[Some records]
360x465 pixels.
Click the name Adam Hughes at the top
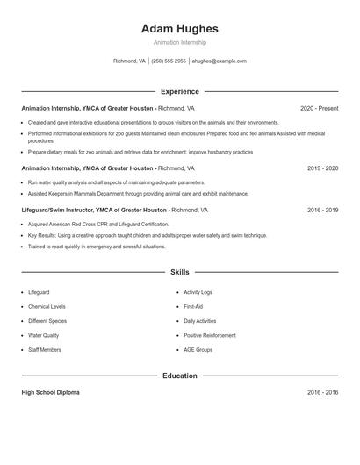[x=179, y=29]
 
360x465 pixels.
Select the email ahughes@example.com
[x=219, y=61]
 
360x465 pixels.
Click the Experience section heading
[x=179, y=91]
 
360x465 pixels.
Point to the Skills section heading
[x=179, y=273]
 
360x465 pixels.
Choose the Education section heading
[x=179, y=376]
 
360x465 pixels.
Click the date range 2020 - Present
[x=319, y=108]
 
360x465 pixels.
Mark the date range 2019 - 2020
[x=322, y=167]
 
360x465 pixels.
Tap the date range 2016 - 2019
[x=322, y=211]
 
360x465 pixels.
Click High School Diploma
[x=50, y=393]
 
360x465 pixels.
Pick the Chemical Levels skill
[x=47, y=306]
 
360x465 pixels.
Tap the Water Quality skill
[x=44, y=335]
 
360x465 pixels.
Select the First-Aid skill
[x=193, y=306]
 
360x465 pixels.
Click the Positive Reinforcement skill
[x=209, y=335]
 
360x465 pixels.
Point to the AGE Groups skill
[x=198, y=349]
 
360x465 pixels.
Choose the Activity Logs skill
[x=198, y=291]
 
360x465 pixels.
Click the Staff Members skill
[x=45, y=349]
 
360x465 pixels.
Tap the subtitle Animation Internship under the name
[x=179, y=42]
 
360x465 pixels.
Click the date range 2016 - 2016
[x=322, y=393]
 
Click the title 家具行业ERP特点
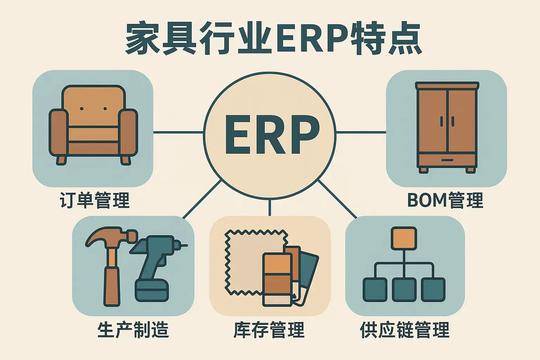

EXERCISE: Return every line of the rows above that contains the word "Click", one per line and unchanged.

REPLY TO THE EXERCISE:
Click the name Adam Hughes at the top
Click the Experience section heading
Click the date range 2020 - Present
Click High School Diploma
Click the Positive Reinforcement skill
Click the Staff Members skill
Click the date range 2016 - 2016
Click the title 家具行业ERP特点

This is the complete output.